L’opposant sénégalais Ousmane Sonko a déposé sa candidature à la présidentielle de février 2024 devant le Conseil constitutionnel malgré le refus de l’administration de lui livrer tous les documents nécessaires, a annoncé mardi son parti.
Moins de deux semaines après sa réintégration sur les listes électorales du Sénégal, l’opposant politique emprisonné Ousmane Sonko a déposé sa candidature à la présidentielle de février 2024 devant le Conseil constitutionnel en dépit du refus de l’administration de lui livrer tous les documents nécessaires, a indiqué mardi 26 décembre Ousseynou Ly, un responsable de la cellule de communication de son parti, cité par France 24.

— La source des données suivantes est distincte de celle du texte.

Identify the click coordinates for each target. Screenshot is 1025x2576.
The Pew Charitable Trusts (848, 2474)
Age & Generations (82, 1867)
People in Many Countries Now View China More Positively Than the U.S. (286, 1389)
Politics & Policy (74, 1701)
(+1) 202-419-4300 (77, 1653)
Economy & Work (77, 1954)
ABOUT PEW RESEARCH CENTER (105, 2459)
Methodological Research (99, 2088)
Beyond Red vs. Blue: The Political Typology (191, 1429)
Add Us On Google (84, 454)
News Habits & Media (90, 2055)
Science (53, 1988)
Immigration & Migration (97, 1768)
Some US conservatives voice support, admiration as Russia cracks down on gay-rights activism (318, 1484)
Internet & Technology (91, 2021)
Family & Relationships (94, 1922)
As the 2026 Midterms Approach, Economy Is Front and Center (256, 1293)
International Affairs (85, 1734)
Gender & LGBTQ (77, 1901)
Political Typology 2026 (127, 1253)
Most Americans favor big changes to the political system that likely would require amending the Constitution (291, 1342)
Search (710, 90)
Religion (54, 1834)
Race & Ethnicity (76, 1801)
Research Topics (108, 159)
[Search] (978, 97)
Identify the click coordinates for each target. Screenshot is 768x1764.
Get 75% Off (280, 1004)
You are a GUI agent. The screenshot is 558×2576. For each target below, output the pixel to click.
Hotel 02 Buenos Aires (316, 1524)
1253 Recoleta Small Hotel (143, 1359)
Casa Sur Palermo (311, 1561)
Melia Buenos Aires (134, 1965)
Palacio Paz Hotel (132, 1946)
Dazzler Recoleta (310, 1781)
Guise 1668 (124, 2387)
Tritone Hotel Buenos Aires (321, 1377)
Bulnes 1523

Ousmane Sonko, engagé dans un bras de fer de plus de deux ans avec l’État qui a donné lieu à plusieurs épisodes de troubles meurtriers, avait jusqu’au 26 décembre pour déposer sa candidature et recueillir ses parrainages, rappelle le même média.
Déclaré coupable de « débauche de mineure » le 1er juin et condamné à deux ans de prison ferme, Ousmane Sonko a refusé de se présenter à son procès et a été condamné par contumace par la justice sénégalaise.
L’opposant de 49 ans, emprisonné depuis fin juillet sous d’autres chefs d’inculpation, dont « appel à l’insurrection », « association de malfaiteurs en lien avec une entreprise terroriste » et « atteinte à la sûreté de l’État », qualifie ces affaires et les autres dans lesquelles il a été mis en cause de « complots » visant à l’écarter de la présidentielle, rapporte le même média.
Mi-décembre, un juge a relancé sa candidature en ordonnant sa réinscription sur les listes électorales, confirmant une décision rendue en octobre par le tribunal de Ziguinchor qui avait été cassée par la Cour suprême.
Le Conseil constitutionnel doit annoncer le 20 janvier la liste des candidats retenus à la présidentielle.